President of the Senate of Romania
- In office 3 February 1926 – 27 March 1926
- Monarch: Ferdinand I
- Preceded by: Mihail Pherekyde
- Succeeded by: Constantin Coandă

President of the Senate of Romania
- In office 18 July 1927 – 10 November 1928
- Monarchs: Ferdinand I Michael I
- Preceded by: Constantin Coandă
- Succeeded by: Traian Bratu

Personal details
- Born: 3 February 1861 Târgoviște, United Principalities of Wallachia and Moldavia
- Died: 20 May 1945 (aged 84) Târgoviște, Kingdom of Romania

= Constantin I. Nicolaescu =

Romanian politician

Constantin I. Nicolaescu (3 February 1861 - 20 May 1945) was a Romanian politician.

==Biography==
Born in Târgoviște, he attended Saint Sava National College in Bucharest, followed by the University of Bucharest. There, he obtained a law degree, subsequently working as a magistrate and lawyer.
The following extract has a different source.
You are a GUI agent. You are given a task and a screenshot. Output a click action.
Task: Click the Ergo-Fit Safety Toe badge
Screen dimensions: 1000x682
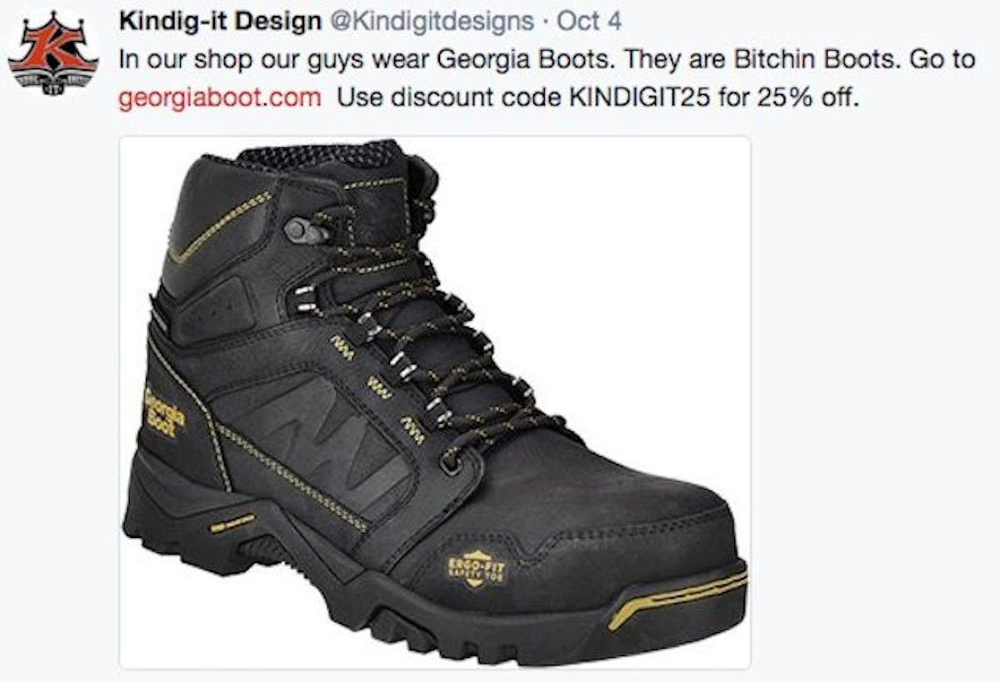[x=475, y=570]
A member of the National Liberal Party, he was first elected deputy in 1892. Nicolaescu was prefect of Dâmbovița County from 1897 to 1899, and again in 1901. He was secretary general in the Interior Ministry from 1902 to 1904, and again from 1907 to 1908. After leaving the ministry, he became head of Casa rurală bank. In 1914, he was elected senator. In 1920, he was vice president of the agrarian committee, shortly before land reform was carried out. Nicolaescu twice served as Senate President: February to March 1926 and July 1927 to November 1928.